Both horses moved into the pasture at an easy walk, heads low, already grazing before they were twenty feet from the barn.
Ray Jennings appeared at the back door of the house. Wyatt lifted a hand. Ray lifted one back. That was the whole transaction.
Wyatt climbed into the truck. The cab was warm from sitting in the sun, so he rolled the windows down and sat for a minute before starting the engine.
The seat was shaped to him now, but it had been shaped to his grandfather first. The steering wheel had a worn spot at ten o’clock where Pop’s thumb had rested for three decades.
The salon came back to him. Two stations, ten feet apart, a cat in the window between them.
He’d been sitting in Brynn’s chair for six years, and he’d watched the two of them move around each other the whole time.
Polite. Professional. Never crossing into each other’s space unless a client needed handing off or a product was out of reach.
He’d never heard them laugh together. Never caught them in a conversation that lasted longer than a sentence or two.
He’d always assumed that was just how they worked.
Some business partners kept it professional.
But sitting in Meghan’s chair—seeing the room from her side for the first time—had changed the angle on it.
The distance between those two stations wasn’t professional.
It was personal. And it was hurting both of them.
That was the part he needed to be careful with.
Meghan Asher was not a nervous horse in need of patience.
She was not a problem to be solved or a locked gate to be opened.
Whatever she carried was hers. Whatever silence lived between her and Brynn had been there long before Wyatt sat in the wrong chair for six years and then finally, accidentally, found his way to the right one.
He kept thinking about her at the staging area, watching the Percheron walk. Asking questions she actually wanted answered. Standing close enough that he could catch the clean, faint scent of her shampoo and far enough away that he couldn’t do anything foolish about it.
He kept thinking about her looking at the chestnut mare, not with fear, exactly, but recognition.
Can you fix that?
Not in a month, he’d told her.
You can’t rush a horse past being scared. You just show up every day and be the same thing until they trust it.
He’d said it about the mare. But he couldn’t help but think it might go deeper than that.
Wyatt started the engine. The truck idled with the old familiar rattle that meant the exhaust manifold gasket was going again. He’d fix it this weekend. He’d been meaning to fix it for six months.
He pulled out of the Jennings drive and turned west, back toward Hope Hollow. The road wound through the valley, the ridgeline rising ahead of him, the late-morning sun casting the kind of light that made the mountains look painted.
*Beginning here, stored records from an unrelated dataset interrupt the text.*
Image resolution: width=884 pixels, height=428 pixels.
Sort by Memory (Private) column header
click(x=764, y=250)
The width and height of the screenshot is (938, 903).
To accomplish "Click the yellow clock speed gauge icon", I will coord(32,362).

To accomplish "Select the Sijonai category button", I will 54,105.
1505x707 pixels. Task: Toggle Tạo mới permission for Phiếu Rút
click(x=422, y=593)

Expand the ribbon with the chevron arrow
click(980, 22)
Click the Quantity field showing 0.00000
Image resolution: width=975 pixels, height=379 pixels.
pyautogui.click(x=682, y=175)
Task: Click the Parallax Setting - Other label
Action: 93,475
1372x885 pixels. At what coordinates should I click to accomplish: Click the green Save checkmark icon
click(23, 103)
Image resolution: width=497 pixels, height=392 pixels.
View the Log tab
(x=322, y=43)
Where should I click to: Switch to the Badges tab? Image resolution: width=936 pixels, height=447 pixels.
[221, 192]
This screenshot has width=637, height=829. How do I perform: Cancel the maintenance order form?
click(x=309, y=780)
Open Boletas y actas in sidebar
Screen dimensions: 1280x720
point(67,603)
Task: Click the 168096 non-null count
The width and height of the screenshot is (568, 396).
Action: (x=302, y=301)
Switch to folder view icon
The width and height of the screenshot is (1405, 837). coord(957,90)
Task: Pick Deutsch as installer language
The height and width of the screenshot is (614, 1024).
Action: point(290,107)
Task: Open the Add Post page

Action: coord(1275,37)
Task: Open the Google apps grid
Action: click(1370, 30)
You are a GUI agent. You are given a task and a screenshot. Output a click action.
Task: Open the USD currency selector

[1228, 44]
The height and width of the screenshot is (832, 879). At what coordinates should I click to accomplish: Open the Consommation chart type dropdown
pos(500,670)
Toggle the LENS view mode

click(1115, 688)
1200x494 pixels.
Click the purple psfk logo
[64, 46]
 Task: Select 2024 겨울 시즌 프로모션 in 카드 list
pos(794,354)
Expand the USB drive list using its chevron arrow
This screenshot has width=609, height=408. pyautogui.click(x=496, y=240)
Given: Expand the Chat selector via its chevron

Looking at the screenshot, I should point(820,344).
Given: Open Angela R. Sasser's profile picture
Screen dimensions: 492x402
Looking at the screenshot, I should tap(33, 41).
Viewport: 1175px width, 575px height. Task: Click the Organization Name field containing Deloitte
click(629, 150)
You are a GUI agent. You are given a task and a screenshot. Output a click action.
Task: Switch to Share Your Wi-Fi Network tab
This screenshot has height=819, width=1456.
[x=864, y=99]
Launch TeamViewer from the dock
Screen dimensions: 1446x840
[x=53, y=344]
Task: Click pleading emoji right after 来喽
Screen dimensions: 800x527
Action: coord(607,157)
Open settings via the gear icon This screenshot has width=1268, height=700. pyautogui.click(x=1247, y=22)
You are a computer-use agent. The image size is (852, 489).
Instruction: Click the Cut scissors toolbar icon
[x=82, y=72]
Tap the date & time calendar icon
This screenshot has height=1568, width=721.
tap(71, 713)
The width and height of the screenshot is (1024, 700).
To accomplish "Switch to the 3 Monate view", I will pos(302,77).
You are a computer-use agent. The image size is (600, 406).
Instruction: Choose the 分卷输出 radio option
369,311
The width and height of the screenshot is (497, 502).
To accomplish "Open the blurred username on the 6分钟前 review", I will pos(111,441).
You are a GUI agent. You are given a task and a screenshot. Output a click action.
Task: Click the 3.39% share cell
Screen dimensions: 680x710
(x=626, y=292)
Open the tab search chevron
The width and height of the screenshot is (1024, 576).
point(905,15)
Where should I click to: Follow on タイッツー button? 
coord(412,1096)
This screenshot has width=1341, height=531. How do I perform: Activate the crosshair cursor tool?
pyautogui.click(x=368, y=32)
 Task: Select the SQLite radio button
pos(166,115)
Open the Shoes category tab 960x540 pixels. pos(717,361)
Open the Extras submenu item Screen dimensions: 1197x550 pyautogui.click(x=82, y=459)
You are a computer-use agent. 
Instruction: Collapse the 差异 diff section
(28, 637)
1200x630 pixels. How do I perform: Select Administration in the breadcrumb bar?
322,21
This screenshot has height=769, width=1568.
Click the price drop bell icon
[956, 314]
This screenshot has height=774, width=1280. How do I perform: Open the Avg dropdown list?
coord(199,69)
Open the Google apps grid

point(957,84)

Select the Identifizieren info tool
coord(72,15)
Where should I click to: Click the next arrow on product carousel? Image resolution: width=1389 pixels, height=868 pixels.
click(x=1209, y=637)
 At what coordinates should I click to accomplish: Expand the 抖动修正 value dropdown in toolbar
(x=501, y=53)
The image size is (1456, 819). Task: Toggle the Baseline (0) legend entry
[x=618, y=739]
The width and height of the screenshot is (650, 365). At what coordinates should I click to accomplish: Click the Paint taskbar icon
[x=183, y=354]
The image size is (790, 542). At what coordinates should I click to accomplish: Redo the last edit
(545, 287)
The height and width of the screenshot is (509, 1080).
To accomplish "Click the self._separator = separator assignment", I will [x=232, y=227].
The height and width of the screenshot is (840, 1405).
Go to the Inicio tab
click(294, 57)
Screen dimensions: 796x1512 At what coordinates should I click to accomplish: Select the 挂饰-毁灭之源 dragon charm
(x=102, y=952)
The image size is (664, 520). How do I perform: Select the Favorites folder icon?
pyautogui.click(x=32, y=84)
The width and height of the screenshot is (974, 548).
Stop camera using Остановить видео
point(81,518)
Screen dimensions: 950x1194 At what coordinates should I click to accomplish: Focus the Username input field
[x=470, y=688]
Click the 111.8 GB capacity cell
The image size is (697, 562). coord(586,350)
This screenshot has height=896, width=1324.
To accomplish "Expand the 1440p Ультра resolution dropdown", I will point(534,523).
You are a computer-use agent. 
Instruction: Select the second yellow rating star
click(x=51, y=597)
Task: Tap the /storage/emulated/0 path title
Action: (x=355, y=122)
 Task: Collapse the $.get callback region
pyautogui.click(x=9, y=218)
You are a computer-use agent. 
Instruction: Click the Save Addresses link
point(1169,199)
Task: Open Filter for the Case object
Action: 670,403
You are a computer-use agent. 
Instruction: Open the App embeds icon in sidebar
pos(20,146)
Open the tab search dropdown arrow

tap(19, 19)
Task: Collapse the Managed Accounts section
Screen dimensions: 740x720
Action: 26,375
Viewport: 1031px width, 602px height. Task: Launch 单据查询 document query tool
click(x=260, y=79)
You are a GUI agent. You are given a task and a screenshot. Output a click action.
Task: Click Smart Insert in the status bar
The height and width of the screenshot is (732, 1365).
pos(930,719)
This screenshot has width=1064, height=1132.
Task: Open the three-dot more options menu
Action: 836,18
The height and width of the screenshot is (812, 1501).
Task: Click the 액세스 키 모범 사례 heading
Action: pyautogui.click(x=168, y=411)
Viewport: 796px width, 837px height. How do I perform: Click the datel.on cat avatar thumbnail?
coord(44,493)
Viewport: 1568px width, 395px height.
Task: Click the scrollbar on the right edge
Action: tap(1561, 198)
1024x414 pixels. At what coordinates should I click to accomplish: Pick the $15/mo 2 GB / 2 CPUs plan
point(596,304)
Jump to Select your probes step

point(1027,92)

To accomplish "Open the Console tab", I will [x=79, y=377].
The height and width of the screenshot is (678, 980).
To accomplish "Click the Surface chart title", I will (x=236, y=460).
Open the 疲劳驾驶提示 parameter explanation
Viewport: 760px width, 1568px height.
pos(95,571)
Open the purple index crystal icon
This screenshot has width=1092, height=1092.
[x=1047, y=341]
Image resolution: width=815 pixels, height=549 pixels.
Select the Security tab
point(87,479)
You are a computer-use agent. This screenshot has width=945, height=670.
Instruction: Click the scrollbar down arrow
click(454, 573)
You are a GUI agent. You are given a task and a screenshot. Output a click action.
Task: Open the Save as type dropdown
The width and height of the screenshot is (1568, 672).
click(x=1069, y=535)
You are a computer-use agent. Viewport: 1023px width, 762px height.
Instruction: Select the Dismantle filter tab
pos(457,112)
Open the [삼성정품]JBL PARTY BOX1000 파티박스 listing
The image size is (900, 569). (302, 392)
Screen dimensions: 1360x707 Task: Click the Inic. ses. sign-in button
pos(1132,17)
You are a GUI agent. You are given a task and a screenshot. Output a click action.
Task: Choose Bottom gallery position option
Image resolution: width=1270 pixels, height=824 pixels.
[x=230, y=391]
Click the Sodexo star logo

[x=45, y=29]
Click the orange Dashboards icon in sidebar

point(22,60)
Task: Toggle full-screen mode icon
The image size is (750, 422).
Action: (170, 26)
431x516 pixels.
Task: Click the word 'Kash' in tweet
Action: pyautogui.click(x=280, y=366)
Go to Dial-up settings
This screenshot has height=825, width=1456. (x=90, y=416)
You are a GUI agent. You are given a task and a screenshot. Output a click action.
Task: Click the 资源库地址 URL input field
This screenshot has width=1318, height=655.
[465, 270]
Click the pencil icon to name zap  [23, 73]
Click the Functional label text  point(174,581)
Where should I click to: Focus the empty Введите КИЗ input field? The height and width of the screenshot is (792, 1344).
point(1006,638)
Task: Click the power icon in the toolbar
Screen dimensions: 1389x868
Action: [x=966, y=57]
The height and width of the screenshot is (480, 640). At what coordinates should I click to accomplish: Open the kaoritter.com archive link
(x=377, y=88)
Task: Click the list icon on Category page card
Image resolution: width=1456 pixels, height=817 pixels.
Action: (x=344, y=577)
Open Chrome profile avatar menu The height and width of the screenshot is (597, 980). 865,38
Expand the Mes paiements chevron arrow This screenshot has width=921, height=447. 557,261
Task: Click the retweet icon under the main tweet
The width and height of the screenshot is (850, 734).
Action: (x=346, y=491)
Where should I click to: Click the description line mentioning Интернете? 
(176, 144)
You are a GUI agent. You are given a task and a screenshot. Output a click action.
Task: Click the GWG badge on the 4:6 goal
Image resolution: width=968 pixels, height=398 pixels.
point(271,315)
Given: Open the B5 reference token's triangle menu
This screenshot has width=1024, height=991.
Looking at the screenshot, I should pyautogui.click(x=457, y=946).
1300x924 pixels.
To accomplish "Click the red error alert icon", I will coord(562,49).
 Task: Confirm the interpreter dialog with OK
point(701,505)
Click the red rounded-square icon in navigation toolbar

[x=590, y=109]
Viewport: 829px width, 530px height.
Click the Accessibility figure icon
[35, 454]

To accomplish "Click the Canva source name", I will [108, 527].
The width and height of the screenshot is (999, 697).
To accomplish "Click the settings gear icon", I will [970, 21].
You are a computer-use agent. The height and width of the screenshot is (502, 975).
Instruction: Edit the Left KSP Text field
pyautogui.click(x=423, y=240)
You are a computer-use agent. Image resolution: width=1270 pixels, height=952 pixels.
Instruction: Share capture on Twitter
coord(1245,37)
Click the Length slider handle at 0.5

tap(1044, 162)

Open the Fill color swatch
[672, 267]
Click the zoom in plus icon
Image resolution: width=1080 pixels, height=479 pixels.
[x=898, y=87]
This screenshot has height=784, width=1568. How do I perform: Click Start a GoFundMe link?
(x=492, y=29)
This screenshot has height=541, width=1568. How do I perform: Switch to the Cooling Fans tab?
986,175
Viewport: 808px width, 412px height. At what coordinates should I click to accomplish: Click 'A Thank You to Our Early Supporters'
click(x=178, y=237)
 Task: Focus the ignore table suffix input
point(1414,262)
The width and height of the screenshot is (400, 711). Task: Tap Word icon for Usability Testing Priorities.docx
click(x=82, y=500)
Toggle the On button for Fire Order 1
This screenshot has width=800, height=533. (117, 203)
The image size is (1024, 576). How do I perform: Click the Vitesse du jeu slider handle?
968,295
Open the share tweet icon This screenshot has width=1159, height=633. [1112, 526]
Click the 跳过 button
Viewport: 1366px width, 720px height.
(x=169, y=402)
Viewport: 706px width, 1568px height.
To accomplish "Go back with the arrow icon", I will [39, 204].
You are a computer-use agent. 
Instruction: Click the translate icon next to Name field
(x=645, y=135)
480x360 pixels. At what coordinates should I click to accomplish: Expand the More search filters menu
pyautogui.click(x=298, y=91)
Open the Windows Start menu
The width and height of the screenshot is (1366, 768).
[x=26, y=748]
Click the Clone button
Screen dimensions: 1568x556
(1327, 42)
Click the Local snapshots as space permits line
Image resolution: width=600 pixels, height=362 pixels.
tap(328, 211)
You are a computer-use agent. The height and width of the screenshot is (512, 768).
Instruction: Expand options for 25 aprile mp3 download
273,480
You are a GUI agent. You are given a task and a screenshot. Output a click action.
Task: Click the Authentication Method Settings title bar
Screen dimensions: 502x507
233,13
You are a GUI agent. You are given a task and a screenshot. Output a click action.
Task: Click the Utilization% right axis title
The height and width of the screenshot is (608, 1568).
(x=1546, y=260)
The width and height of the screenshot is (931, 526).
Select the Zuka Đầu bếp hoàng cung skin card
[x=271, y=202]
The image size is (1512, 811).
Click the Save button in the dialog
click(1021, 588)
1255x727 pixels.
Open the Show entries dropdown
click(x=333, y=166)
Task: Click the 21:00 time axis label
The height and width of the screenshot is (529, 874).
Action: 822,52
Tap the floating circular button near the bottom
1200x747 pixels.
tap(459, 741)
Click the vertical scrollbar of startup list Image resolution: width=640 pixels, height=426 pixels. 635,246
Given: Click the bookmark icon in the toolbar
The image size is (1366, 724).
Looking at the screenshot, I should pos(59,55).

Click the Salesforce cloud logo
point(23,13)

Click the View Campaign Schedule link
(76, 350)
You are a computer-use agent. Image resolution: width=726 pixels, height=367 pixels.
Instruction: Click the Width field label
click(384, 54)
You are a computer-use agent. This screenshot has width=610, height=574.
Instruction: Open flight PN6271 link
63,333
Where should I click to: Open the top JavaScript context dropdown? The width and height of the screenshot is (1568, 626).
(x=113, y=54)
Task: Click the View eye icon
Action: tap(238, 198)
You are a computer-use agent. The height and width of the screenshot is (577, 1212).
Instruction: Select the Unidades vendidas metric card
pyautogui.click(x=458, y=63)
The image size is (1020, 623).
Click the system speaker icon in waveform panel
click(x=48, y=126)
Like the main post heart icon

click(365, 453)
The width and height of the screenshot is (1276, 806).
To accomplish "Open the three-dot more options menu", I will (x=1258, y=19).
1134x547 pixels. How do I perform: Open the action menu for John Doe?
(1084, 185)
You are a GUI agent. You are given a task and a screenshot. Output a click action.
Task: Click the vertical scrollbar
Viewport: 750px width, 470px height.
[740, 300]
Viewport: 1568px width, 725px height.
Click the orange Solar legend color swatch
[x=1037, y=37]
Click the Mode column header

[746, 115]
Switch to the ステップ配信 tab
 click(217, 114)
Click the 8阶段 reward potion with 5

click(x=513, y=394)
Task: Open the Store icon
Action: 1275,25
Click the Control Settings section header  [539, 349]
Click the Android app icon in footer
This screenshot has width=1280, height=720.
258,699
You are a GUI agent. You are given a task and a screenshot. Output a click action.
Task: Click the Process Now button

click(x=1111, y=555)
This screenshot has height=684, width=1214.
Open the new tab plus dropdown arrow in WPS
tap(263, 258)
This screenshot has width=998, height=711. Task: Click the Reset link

At the ridge, the cell signal came back. No missed calls. No messages.
The phone still felt wrong in his hand sometimes.
Two years later, part of him still expected to see Pop’s name on the screen.
Still expected to call him after a routine job and say, the Walker leaned on me the whole time again, and hear Pop laugh like that horse had been waiting fifty years to get one over on somebody.
Wyatt set the phone back in the cup holder. There was only the road ahead now. The town below. The church steeple. The red, white, and blue parade banner stretched across Main Street, bright enough to see from halfway down the hill.
And somewhere in the middle of all of it, Meghan Asher.
Six years in the wrong chair. One afternoon in hers.
Now he couldn’t stop remembering what the room looked like from her side.